Stored dataset items:
»»
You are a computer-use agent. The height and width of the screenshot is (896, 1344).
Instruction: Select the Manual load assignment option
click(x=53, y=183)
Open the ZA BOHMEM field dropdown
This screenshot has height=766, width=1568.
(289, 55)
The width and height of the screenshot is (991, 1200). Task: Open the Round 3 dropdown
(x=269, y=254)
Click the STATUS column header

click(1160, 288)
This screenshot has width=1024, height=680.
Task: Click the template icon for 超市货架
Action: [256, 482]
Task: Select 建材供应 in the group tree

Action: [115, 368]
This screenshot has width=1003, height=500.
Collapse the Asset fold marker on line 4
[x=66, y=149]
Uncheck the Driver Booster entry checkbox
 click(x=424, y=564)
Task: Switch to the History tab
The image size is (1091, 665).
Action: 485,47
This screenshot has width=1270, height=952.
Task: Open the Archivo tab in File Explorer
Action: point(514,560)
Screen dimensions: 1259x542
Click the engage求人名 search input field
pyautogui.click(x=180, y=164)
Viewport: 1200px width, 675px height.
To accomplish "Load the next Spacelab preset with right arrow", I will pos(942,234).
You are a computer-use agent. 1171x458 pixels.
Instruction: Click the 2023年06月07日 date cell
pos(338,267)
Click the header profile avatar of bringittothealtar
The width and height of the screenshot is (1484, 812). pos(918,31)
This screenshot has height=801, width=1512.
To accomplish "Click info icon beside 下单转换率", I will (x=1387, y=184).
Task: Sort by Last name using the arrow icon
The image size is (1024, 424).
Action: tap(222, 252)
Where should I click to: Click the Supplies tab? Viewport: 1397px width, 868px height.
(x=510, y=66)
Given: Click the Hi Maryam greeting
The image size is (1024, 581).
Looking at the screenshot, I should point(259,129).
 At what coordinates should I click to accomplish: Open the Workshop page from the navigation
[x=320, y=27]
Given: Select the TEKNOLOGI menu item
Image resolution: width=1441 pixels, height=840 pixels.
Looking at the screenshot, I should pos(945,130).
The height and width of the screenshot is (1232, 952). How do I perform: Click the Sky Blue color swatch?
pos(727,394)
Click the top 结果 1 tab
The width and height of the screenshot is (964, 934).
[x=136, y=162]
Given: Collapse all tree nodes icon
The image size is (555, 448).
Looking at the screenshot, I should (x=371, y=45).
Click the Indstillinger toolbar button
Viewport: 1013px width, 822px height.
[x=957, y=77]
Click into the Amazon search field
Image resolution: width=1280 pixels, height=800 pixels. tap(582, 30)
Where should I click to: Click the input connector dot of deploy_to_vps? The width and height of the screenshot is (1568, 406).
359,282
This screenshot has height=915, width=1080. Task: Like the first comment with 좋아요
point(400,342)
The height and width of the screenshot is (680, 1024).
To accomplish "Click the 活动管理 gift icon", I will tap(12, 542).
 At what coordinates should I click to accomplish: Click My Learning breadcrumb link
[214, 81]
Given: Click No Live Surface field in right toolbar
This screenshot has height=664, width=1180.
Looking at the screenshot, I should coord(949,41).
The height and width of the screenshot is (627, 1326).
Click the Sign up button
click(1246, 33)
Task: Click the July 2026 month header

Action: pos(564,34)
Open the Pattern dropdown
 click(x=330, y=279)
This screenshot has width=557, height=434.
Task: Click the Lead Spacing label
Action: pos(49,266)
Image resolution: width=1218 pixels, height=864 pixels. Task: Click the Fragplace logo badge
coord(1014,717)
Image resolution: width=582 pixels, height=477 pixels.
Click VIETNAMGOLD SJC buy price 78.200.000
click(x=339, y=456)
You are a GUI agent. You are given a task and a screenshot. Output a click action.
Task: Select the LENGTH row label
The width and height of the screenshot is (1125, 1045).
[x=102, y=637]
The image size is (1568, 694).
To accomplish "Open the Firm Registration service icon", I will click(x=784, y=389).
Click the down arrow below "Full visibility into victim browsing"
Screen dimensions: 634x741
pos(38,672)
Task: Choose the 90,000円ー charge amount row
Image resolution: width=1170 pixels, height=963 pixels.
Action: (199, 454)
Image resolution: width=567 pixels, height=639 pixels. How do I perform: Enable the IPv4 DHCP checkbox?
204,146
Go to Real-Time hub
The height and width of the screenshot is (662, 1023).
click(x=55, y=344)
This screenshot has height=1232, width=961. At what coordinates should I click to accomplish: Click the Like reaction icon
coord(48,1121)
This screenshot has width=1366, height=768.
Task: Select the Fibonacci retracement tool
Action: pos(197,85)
««
■ **What the task asks**:
An exact repeat of the lines from the one containing "Click the Sign up button" through the final line above, both included, is the whole answer.

■ **Worked solution**:
Click the Sign up button
click(1246, 33)
Task: Click the July 2026 month header

Action: pos(564,34)
Open the Pattern dropdown
 click(x=330, y=279)
This screenshot has width=557, height=434.
Task: Click the Lead Spacing label
Action: pos(49,266)
Image resolution: width=1218 pixels, height=864 pixels. Task: Click the Fragplace logo badge
coord(1014,717)
Image resolution: width=582 pixels, height=477 pixels.
Click VIETNAMGOLD SJC buy price 78.200.000
click(x=339, y=456)
You are a GUI agent. You are given a task and a screenshot. Output a click action.
Task: Select the LENGTH row label
The width and height of the screenshot is (1125, 1045).
[x=102, y=637]
The image size is (1568, 694).
To accomplish "Open the Firm Registration service icon", I will click(x=784, y=389).
Click the down arrow below "Full visibility into victim browsing"
Screen dimensions: 634x741
pos(38,672)
Task: Choose the 90,000円ー charge amount row
Image resolution: width=1170 pixels, height=963 pixels.
Action: (199, 454)
Image resolution: width=567 pixels, height=639 pixels. How do I perform: Enable the IPv4 DHCP checkbox?
204,146
Go to Real-Time hub
The height and width of the screenshot is (662, 1023).
click(x=55, y=344)
This screenshot has height=1232, width=961. At what coordinates should I click to accomplish: Click the Like reaction icon
coord(48,1121)
This screenshot has width=1366, height=768.
Task: Select the Fibonacci retracement tool
Action: pos(197,85)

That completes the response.